__REQUIRED WORK__.
Below is a listing. Set down exactly the lines from the one containing "Image resolution: width=383" through the one containing "Instruction: Stop the running CPU test", both ends included, and leave out the rest.

__SUPPLIED ENTRIES__.
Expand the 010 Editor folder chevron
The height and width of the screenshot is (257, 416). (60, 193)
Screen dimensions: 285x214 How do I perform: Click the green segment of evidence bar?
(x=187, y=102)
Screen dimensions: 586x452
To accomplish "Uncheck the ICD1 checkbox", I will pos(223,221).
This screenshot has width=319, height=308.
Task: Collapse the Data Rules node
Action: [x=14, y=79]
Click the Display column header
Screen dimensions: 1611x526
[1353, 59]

--

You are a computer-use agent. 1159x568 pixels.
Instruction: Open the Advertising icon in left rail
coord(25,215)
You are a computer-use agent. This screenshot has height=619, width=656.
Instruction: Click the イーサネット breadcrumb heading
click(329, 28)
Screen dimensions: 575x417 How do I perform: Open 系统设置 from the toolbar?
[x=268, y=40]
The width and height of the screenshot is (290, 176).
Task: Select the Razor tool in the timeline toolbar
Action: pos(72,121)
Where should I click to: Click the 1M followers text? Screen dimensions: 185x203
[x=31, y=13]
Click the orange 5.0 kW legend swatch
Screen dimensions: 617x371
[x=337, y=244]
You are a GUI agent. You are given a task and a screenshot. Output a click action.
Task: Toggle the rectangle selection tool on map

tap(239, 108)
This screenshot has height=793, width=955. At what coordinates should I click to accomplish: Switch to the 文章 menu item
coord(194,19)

* * *

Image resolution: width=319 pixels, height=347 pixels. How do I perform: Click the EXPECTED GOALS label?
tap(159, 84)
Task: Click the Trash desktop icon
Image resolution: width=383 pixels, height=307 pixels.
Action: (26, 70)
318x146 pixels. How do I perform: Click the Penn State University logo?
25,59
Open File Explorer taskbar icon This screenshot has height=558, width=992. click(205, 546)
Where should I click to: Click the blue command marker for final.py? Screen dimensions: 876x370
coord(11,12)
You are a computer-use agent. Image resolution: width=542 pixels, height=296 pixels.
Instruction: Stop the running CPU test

__OUTPUT BELOW__.
Image resolution: width=383 pixels, height=307 pixels.
Action: (26, 70)
318x146 pixels. How do I perform: Click the Penn State University logo?
25,59
Open File Explorer taskbar icon This screenshot has height=558, width=992. click(205, 546)
Where should I click to: Click the blue command marker for final.py? Screen dimensions: 876x370
coord(11,12)
You are a computer-use agent. Image resolution: width=542 pixels, height=296 pixels.
Instruction: Stop the running CPU test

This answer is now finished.